Jonas Tømte se dio la vuelta bruscamente. Un leve soplido escapó de su boca. Detrás de los policías entrevió el cabello canoso de su padre y el rostro con las gafas de montura de acero. Su padre vestía un elegante traje oscuro. Se encontró con su mirada, que decía deja de observarme de ese modo. Volvió la vista al frente y sintió una especie de vergüenza, como si fuera culpa suya que su padre se viera en un lugar comprometido y con gente como esa, que era como se referían sus padres a Dan y a su familia. Jonas creía que todo podía deberse a que Dan había pegado a un profesor, pero no era solo eso. También era por Vivian, su padre se sentía provocado por su aspecto. Los pechos grandes y las caderas estrechas. Pero, en todo caso, ahora estaba muerta. Y su madre había dicho: no nos sorprende. Se acordó de la pistola que había escondido en su habitación, detrás de la cómoda. Su padre no debía encontrarla. Hacía muchos años que Jonas no entraba en una iglesia. Además, se trataba de una capilla. A través de la puerta, que aún estaba abierta, oyó el ruido del motor de un cortacésped.
El sacerdote era una mujer. Leía en voz alta algo de la Biblia. Cantaron el primer salmo, y a continuación leyó otra cosa. Pues no hay nada encubierto que no haya de ser descubierto, ni oculto que no haya de saberse. Y no temáis a los que matan el cuerpo pero no pueden matar el alma; temed más bien a Aquel que puede llevar a la perdición alma y cuerpo en la gehena.

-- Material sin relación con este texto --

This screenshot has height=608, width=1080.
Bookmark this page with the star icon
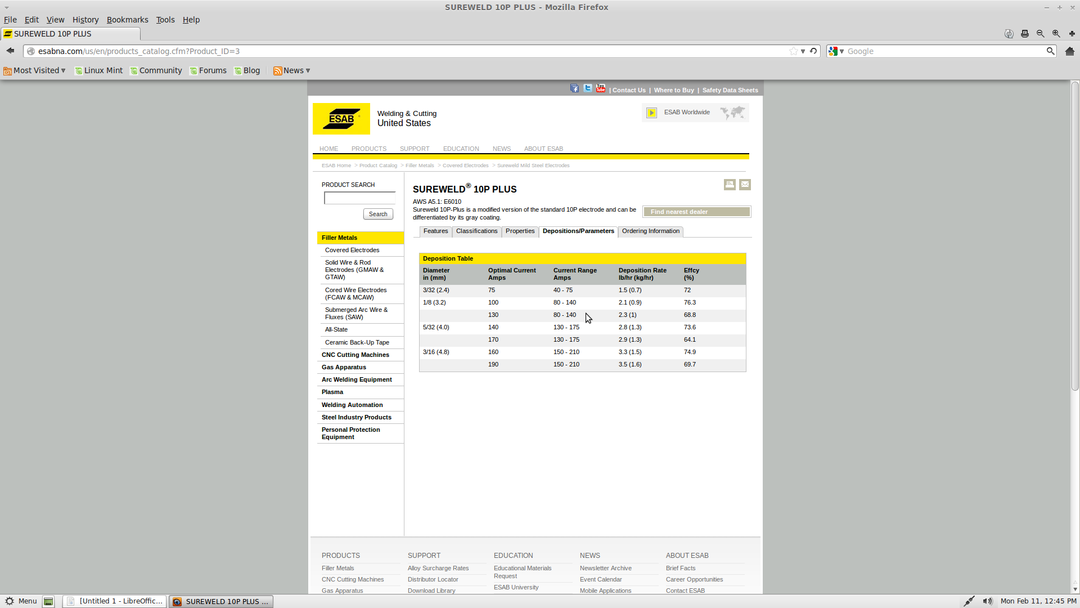pyautogui.click(x=793, y=51)
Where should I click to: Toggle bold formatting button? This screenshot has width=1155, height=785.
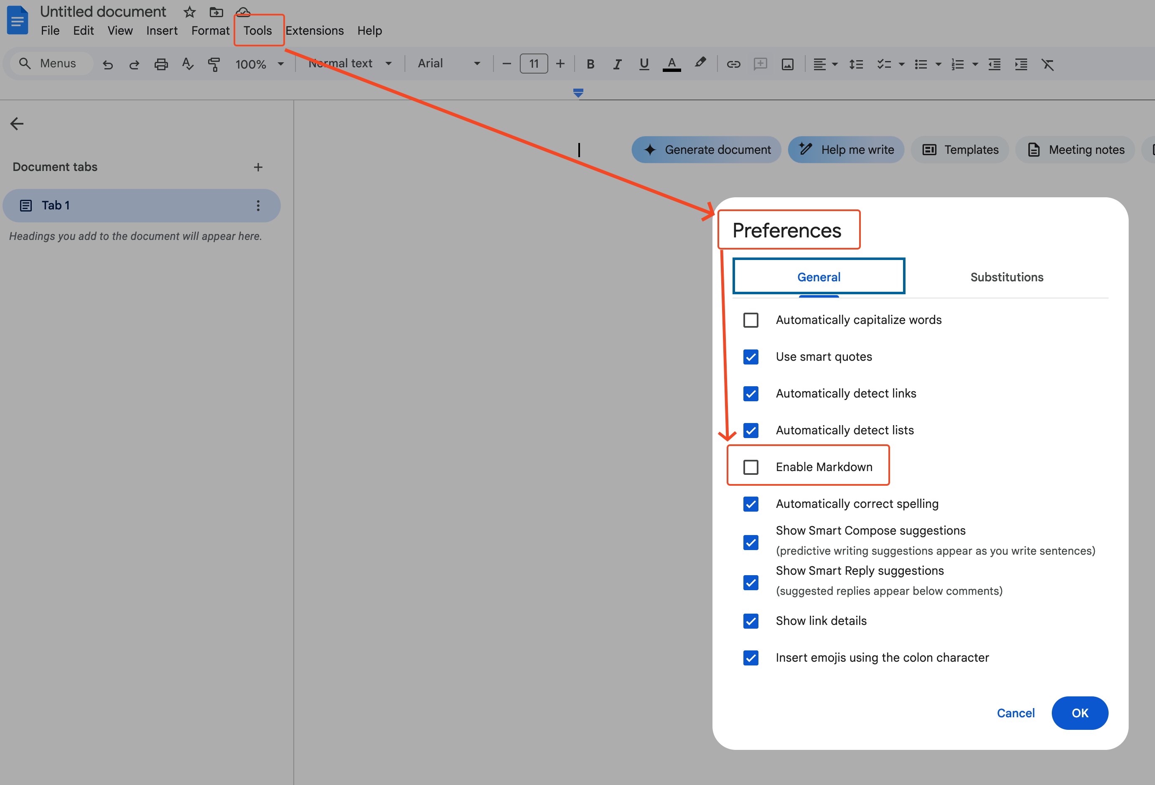(590, 64)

Después, Marian y Cato se quedaron esperando frente a la entrada. El cementerio estaba en obras. Junto al muro se amontonaban materiales de construcción. Algo que parecía un contenedor estaba medio escondido detrás de una furgoneta. Marian miraba a las personas que bajaban despacio las escaleras. Observó al adolescente rubio que llevaba un traje negro. El amigo de Dan. Llevaba el pelo de pincho y estaba bastante delgado. A su lado iba un hombre alto y espigado con gafas de montura de acero. Su rostro era alargado y los pómulos prominentes. Se parecían, tenían que ser padre e hijo.
Roy Hansen y Rita Glenne se quedaron al final de la escalera con un niño en brazos cada uno. Dan estaba junto a ellos.
Marian los contemplaba, retenía su estampa. Una nueva constelación familiar, sin madre, pero con una persona añadida. Su imagen se quedó en su retina, como el objetivo de una cámara que empareja dos vistas. Una buena foto, a pesar de todo, trazos que mantenían una distancia constante con la realidad, a punto de desaparecer. Tal vez una ilusión óptica.
—Resultaría demasiado cruel llevarnos a Roy Hansen ahora, Cato —él asintió—. Le llamaremos dentro de unas horas —dijo Marian, y vio que Birgit Willmann bajaba despacio por las escaleras vestida con el abrigo oscuro y el sombrero negro—. Espera un momento, Cato —Marian se aproximó a ella—. Hola, de nuevo. Solo quiero hacerte una pregunta.
—¿Qué pasa ahora? —Birgit Willmann la miró alerta.
—Tu marido no ha venido —dijo Marian. Birgit Willmann negó con la cabeza—. ¿Dónde está?
—Ya vendrá —dijo Birgit Willmann, le dio la espalda y se marchó. Marian se quedó mirando cómo se alejaba y pasaba, con pasos oscilantes y decididos, entre las columnas de piedra que sujetaban la cancela.